Shawnya L. Harris, Ph.D. is the organizing curator for Emma Amos: Color Odyssey, centering on the work of the late feminist artist Emma Amos (1937-2020). Harris is the Larry D. and Brenda A. Thompson Curator of African American and African Diasporic Art at the Georgia Museum of Art, University of Georgia. Recently, Harris has been a fellow at the Center for Curatorial Leadership. She earned her doctorate in art history from the University of North Carolina at Chapel Hill. She is also an alumna of Yale University.
Jodi Throckmorton is the curator of contemporary art at the Pennsylvania Academy of the Fine Arts (PAFA) in Philadelphia. Before joining PAFA in fall 2014, she was curator of modern and contemporary art at the Ulrich Museum of Art at Wichita State University in Kansas. Prior to that, she was associate curator at the San Jose Museum of Art in California. She organized the exhibition and publications for Rina Banerjee: Make Me a Summary of the World (2018) with Lauren Dickens and Postdate: Photography and Inherited History in India (2015). Her other recent projects include Nick Cave: Rescue (2018), Paul Chan: Pillowsophia (2017), Melt/Carve/Forge: Embodied Sculptures by Cassils (2016), Alyson Shotz: Plane Weave (2016), Bruce Conner: Somebody Else’s Prints (2014), Questions from the Sky: New Work by Hung Liu (2013), Dive Deep: Eric Fischl and the Process of Painting (2013), Ranu Mukherjee: Telling Fortunes (2012), and This Kind of Bird Flies Backward: Paintings by Joan Brown (2011). The major retrospective, Joan Semmel: Skin in the Game is Throckmorton’s most recent exhibition and publication project.

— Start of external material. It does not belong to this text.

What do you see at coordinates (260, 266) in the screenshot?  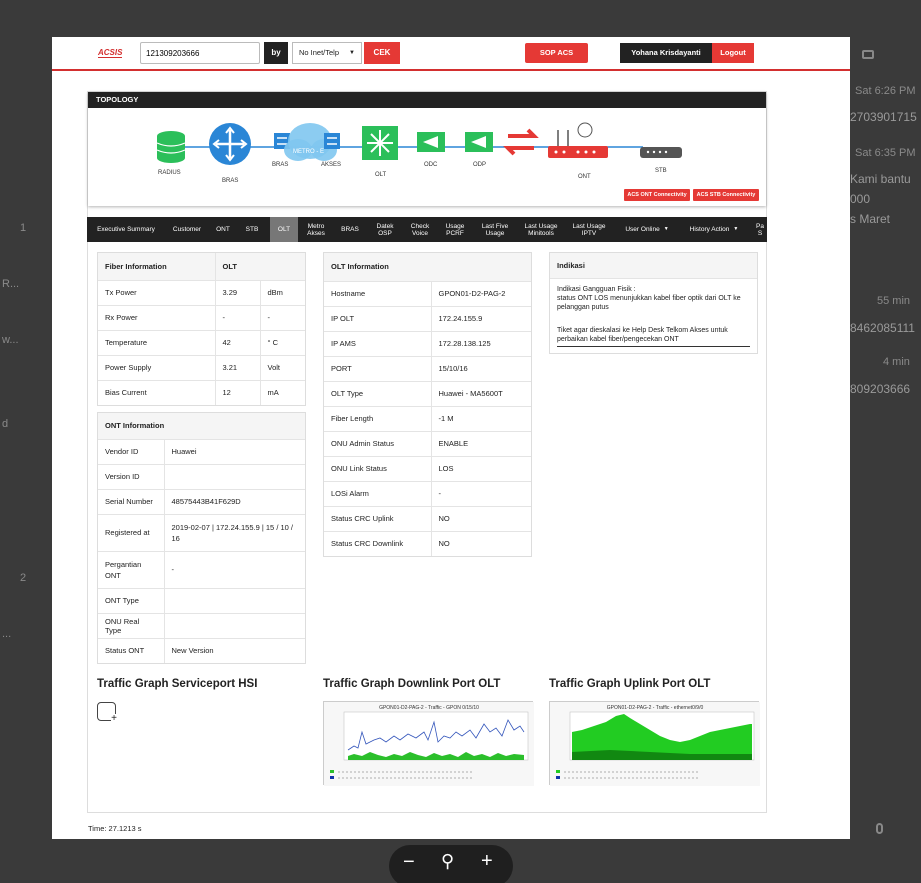 I see `fiber-header-olt: OLT` at bounding box center [260, 266].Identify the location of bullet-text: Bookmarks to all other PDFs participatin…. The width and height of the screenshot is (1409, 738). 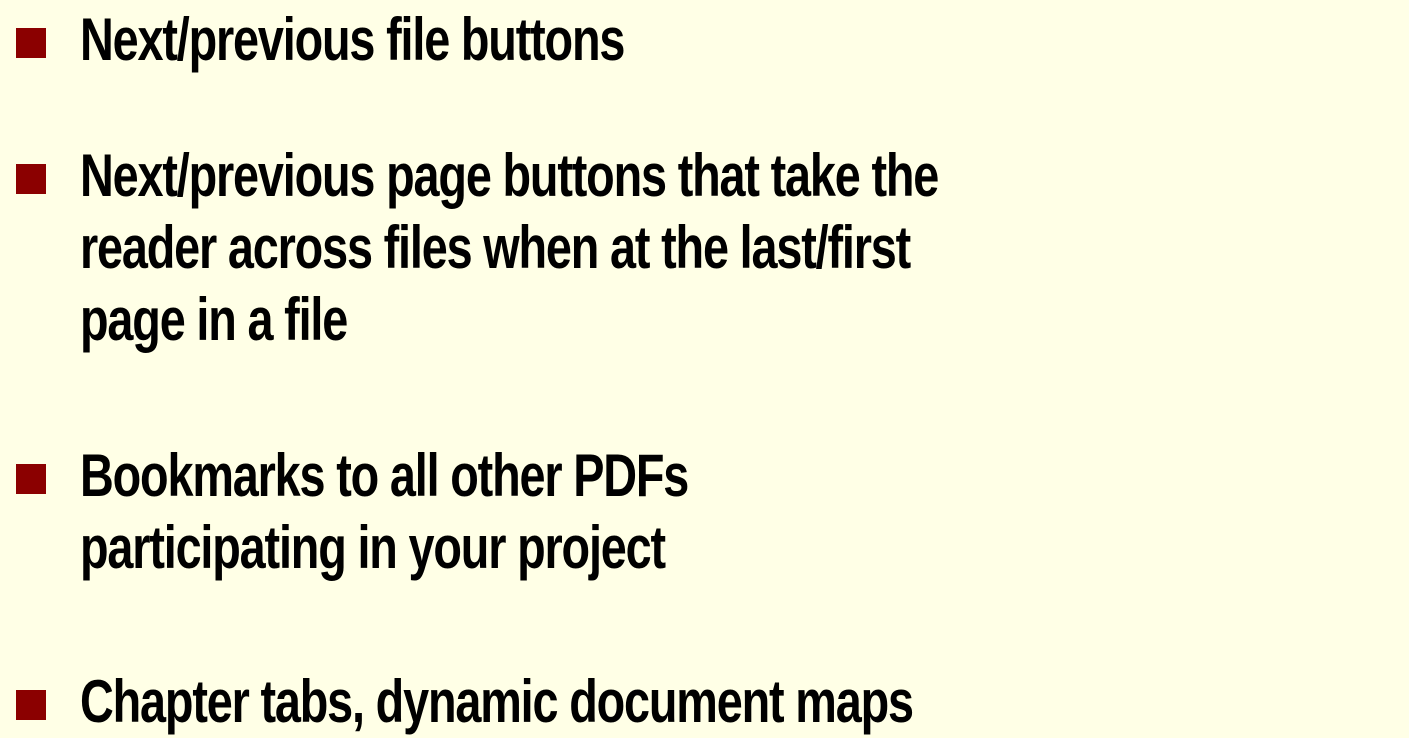
(384, 512).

ArtTable member and Philadelphia Chapter Co-Chair Rachel Zimmerman is the Artistic and Executive Director of InLiquid, as well as a photographer. Zimmerman founded InLiquid over 20 years ago to support the careers and creative efforts of visual artists in Philadelphia. Since its inception, InLiquid has had a significant impact on the arts community in Philadelphia and the surrounding region through their work with local artists, collectors, area businesses and institutions, including the City of Philadelphia. Rachel and InLiquid work with individual artists to create over 40 exhibits a year for both public and private spaces, help build corporate and personal collections, and collaborate with a cohort of arts leaders not only to restore the Philadelphia Cultural Fund and the Office of Arts and Culture and the Creative Economy but to make the arts a priority for the city.